Much debate addresses the phrase “public use.” In Kelo v. New London, CT, the Supreme Court held that economic development constitutes public use even if a private developer receives the “taken” property. A new case just getting started pushes public use even farther. As Edward Herlihy explains in the Wall Street Journal, the village of North Hills, Long Island, wants to condemn a private golf course in order to replace it with—you guessed it—a “public” golf course.
These cases seem to stretch the concept of public use so far as to make it meaningless. Providing a clean definition, however, is not trivial. So consider the other key phrase in the takings clause, “just compensation.”
One definition is the price at which the property in question would sell on the open market.
An alternative is “willingness-to-sell,” the minimum price at which a property owner would sell voluntarily. Willingness-to-sell can exceed market price.
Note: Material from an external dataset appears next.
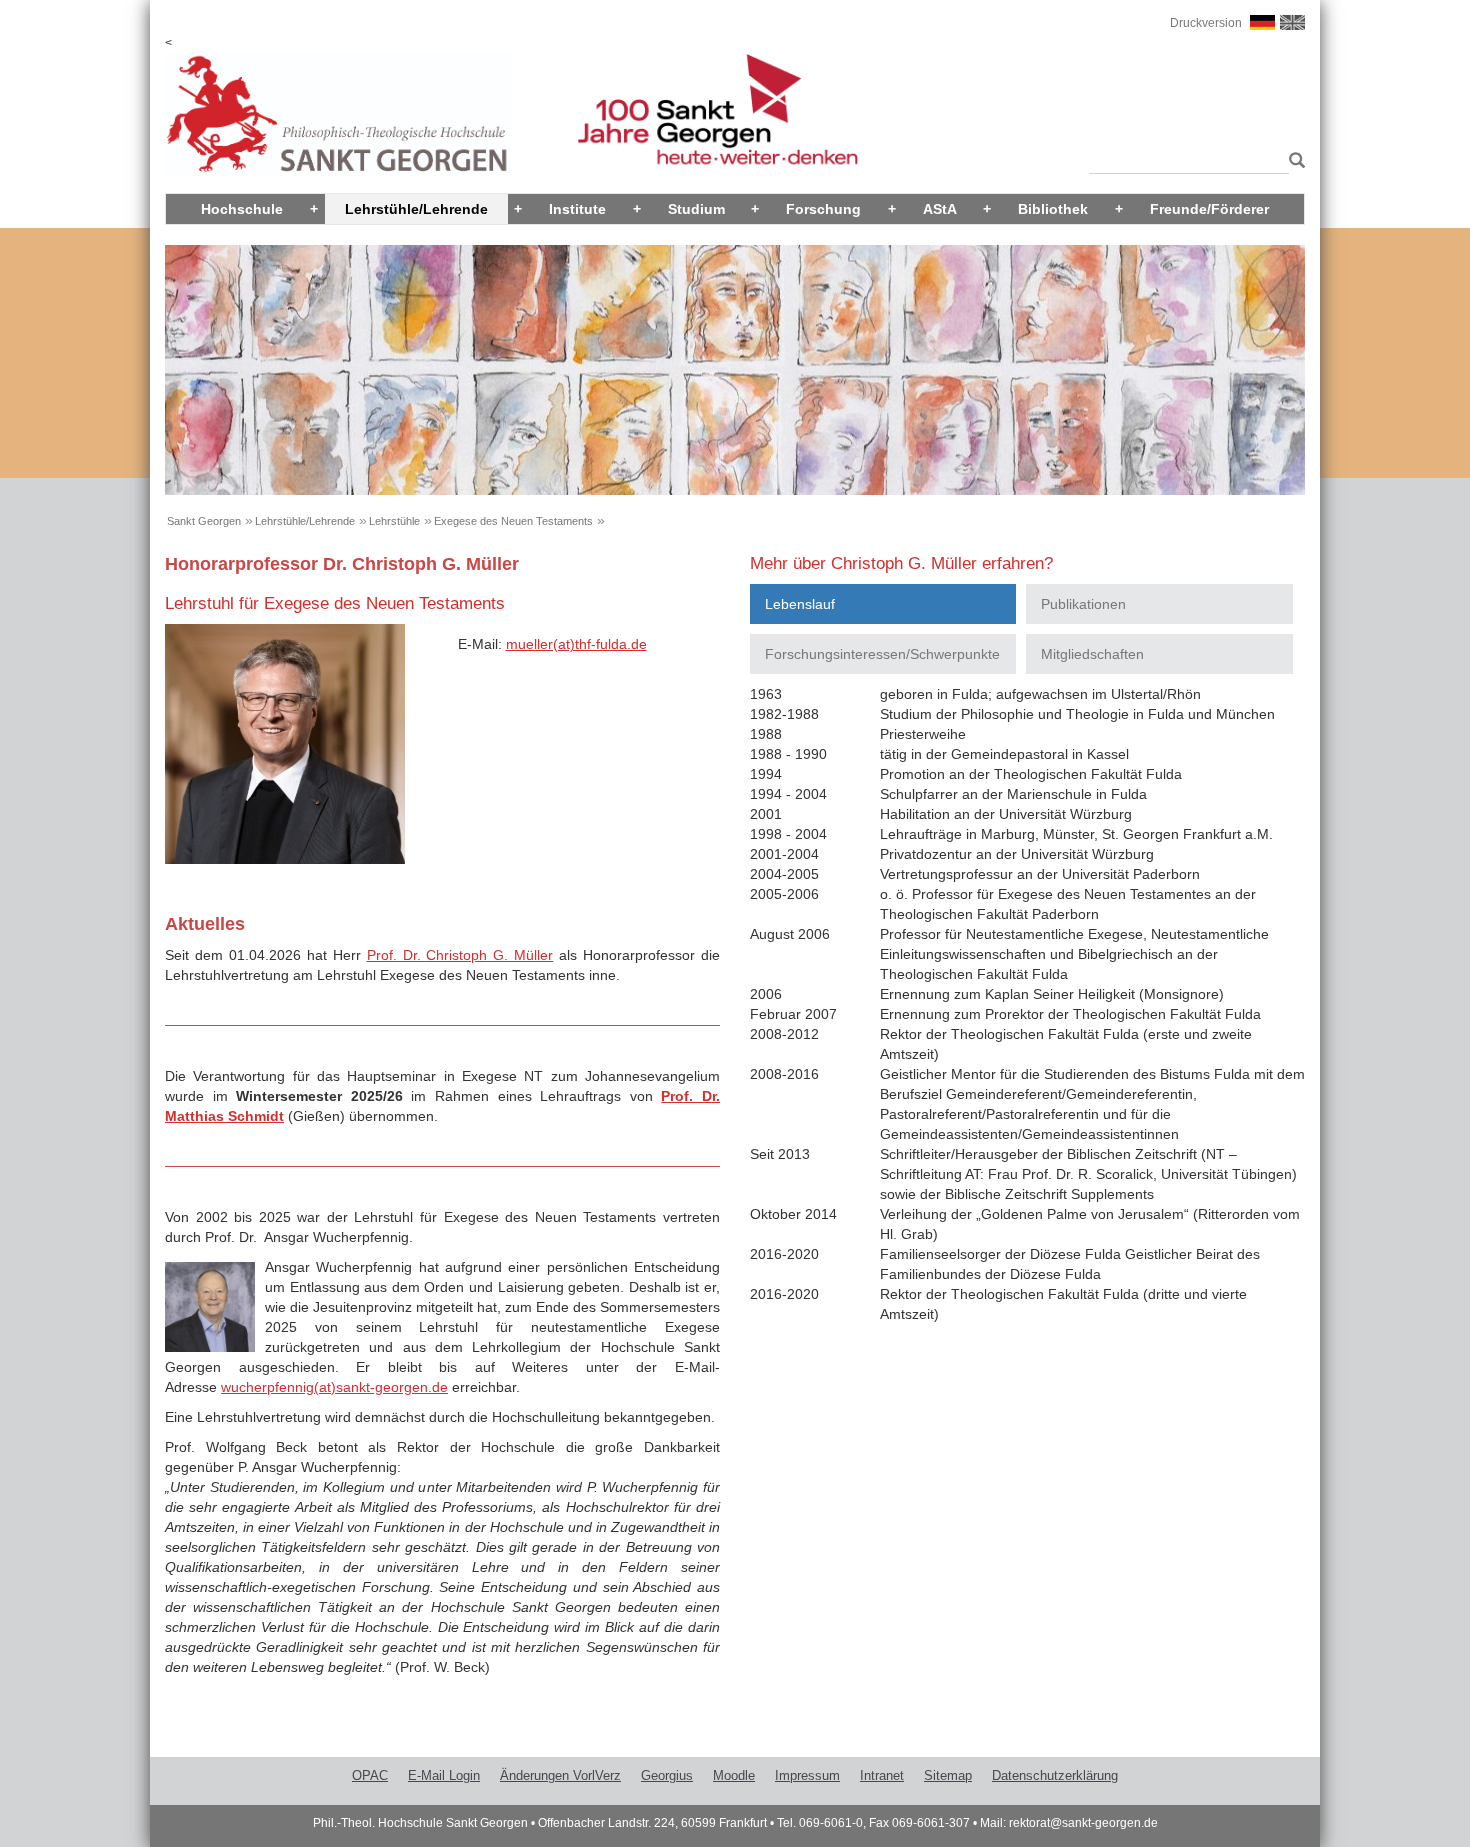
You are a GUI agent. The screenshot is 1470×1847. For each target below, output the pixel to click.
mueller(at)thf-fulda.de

For example, an elderly couple might attach sentimental value to staying in their home.
Willingness-to-sell is the preferable concept from the perspective of economic efficiency. If government forces property owners to sell at a lower price, this imposes a loss that is relevant to calculating whether a government project is desirable.
Current practice in eminent domain cases, however, uses market price as just compensation. That is why situations like New London arise. Government offers the market price, and many property owners sell. A few hold out, however, so the government then uses its eminent domain powers.
What if governments used willingness-to-sell as the measure of just compensation?. Assume for the moment sellers honestly state their true willingness-to-sell.
Under this assumption, the takings clause is irrelevant. The government does not need eminent domain powers to conduct voluntary transactions with property owners.
The problem is that owners might try to “hold up” governments by stating ridiculous willingness-to-sell prices. Whether this problem is serious in practice, however, is not clear.
If property owners overstate their willingness-to-sell, they risk blocking transactions entirely. In that case, they gain nothing. Indeed, rational property owners will overstate only to the point where the government project still occurs. Overstatement therefore transfers wealth to the property owners, but it does not reduce efficiency. In practice, some owners might hold out for ridiculous amounts, in which case some valuable projects would not occur. But the magnitude of this loss might be modest.
The ideal way to apply the takings clause is thus not obvious. My hunch is that using willingness-to-sell as the measure of just compensation would improve resource allocation on average. In the absence of evidence examining this approach, however, it is difficult to know for sure.